The grant also funds the formation of an advisory committee made up of “non-academic” science professionals (such as engineers and physicians) and teachers, which will meet at least twice a year to weigh in on the real-world applicability of science and math concepts presented to the public-school teachers.
“Strategically selected and focused professional development” and “coaching/mentoring for effective implementation of each intervention for every teacher and principal” are the remaining components of the grant.
Simpson described the ETnMSP as a “very intensive program,” but he said he has “always wanted to be a part of a grant like this.”
“After all the data is compiled and all the evaluations are completed, I’m interested to see, in three years, if it made a difference. And if it did, why? If it didn’t, why not?”
Simspon said he is confident that the grant and program will greatly improve the quality of instruction in public-school math and science classrooms but regardless of what the collected data suggests, he said he knows that Maryville College students and the participating faculty members will benefit from the College’s participation in the ETnMSP.
“These faculty members are going to have a greater understanding of what’s going on in the high schools, what’s missing [curricular-wise],” he said. “They’ll know why some of their first-year students may be struggling with particular math and science concepts and be able to identify needs more quickly.”
Because Bunde, Crain and Ribble all advise teacher licensure students, their participation in the grant will specifically aid those future teachers because they’ll have insight into what public-school teachers are facing in the classroom and may be able to share teaching strategies with their advisees, he added.
Faculty members’ exposure to more real-world applications, suggested through the advisory committee, will also enrich current college students’ classroom experiences, the grant director said.
Lashley said she wrote the ETnMSP grant with Maryville College in mind as the administrator.
Since 1995, more than 80 percent of students enrolled in Maryville College’s teacher-education program have been placed in full-time teaching positions within a year of graduation.
“Maryville College has a highly respected teacher education program, and I knew that Dr. Simpson was an excellent person with whom to work,” she explained. “I have heard a lot about the College’s outstanding faculty in mathematics and science.”
That’s a reputation – a legacy – of which Simpson is obviously proud, mentioning that the College’s division of education enjoys a good working relationship with the state department of education and that Maryville leads many peer institutions when it comes to recognition and visibility among state and national education-related organization.

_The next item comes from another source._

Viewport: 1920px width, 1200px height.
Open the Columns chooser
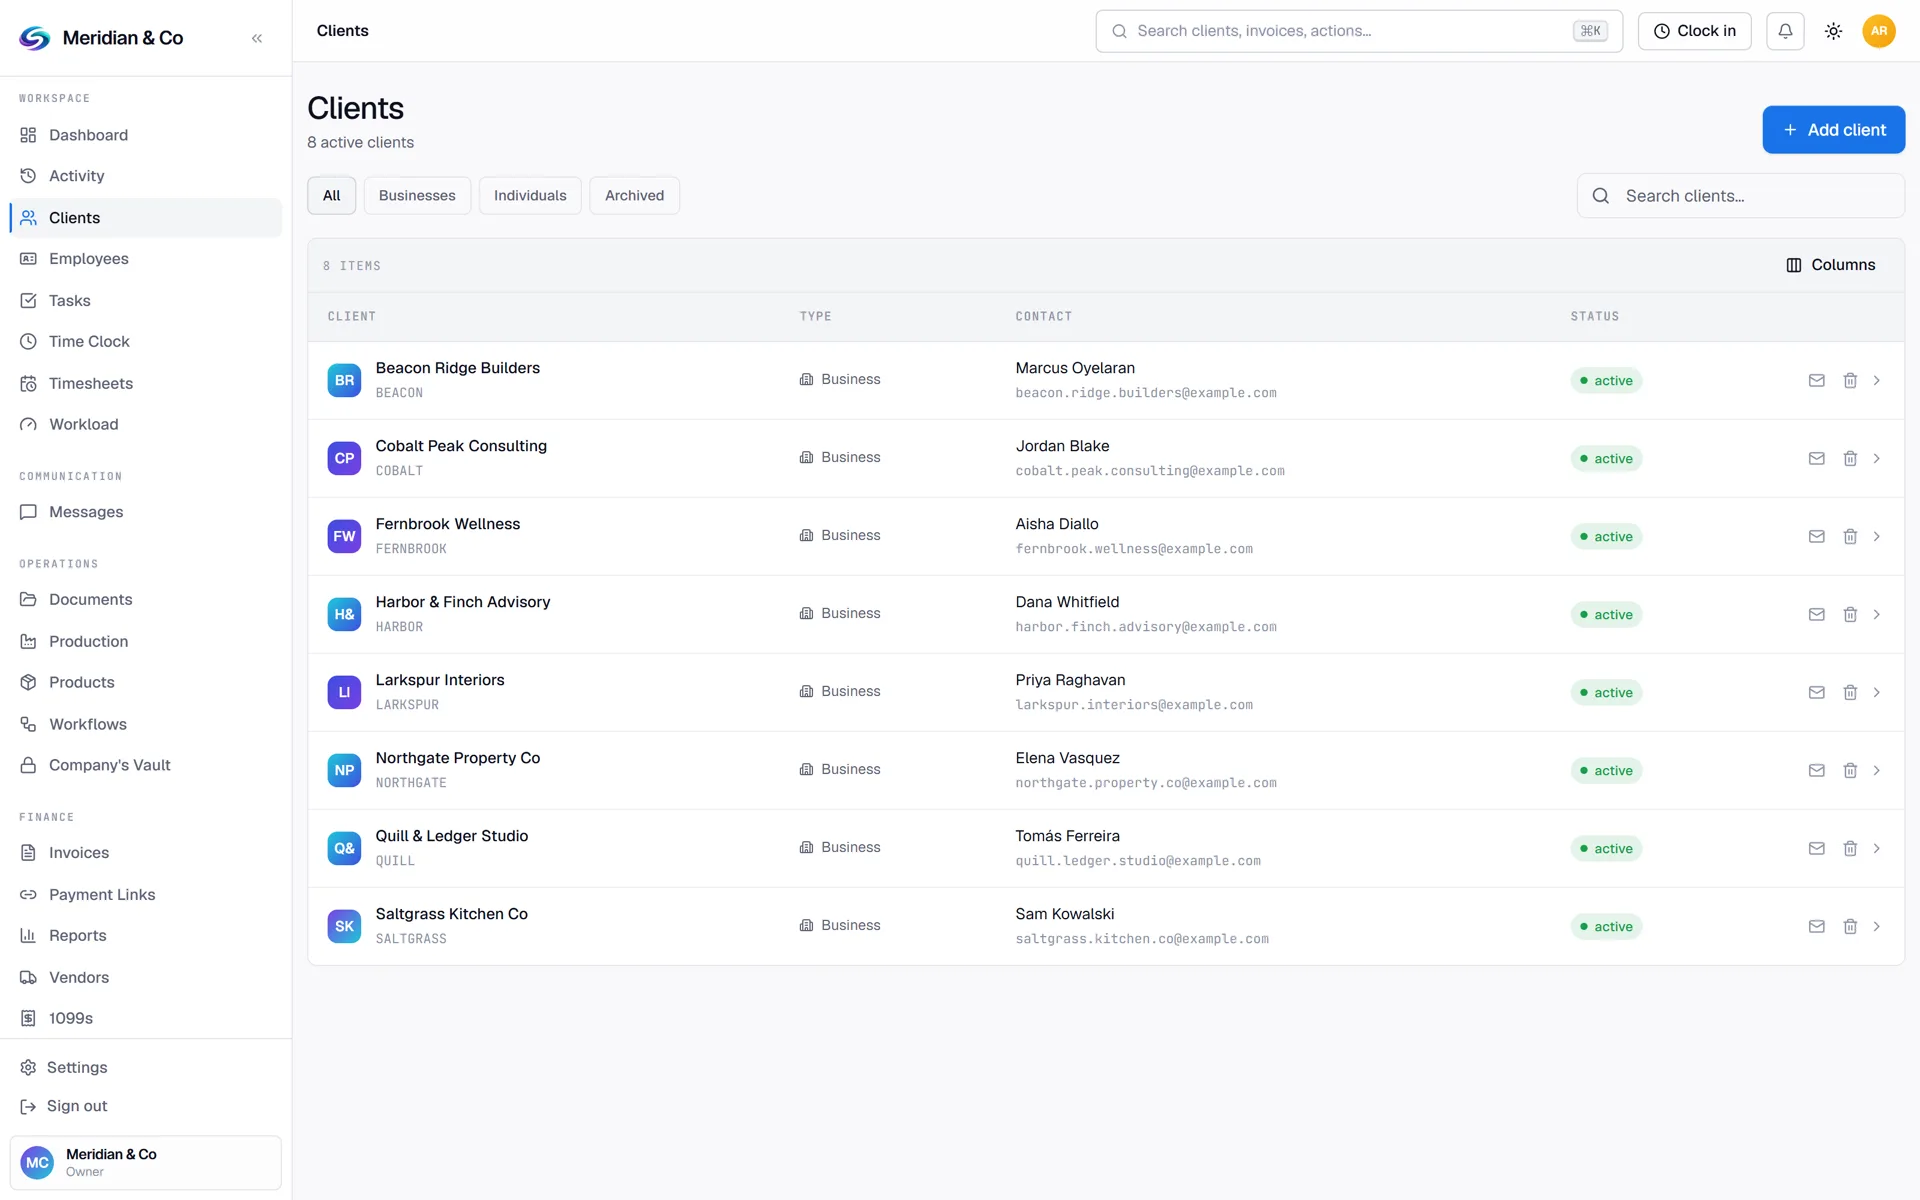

He and Lashley just returned from attending a conference in San Francisco, Calif., where they presented information about the ETnMSP.
“We’re committed to the children and schools of Tennessee, and I want people to know that,” he said. “We have faculty here who are very good at working with teachers, and they’re committed to making our schools the best they can be. I want the college to remain active in the area of teacher education.”
Maryville College is ideally situated in Maryville, Tenn., between the Great Smoky Mountains National Park and Knoxville, the state's third largest city. Founded in 1819, it is the 12th oldest institution of higher learning in the South and maintains an affiliation with the Presbyterian Church (USA). Known for offering its students a rigorous and highly personal experience that includes an undergraduate research requirement, Maryville College is a nationally ranked institution of higher learning that successfully joins the liberal arts and professional preparation. Total enrollment for the fall 2014 semester was 1,213.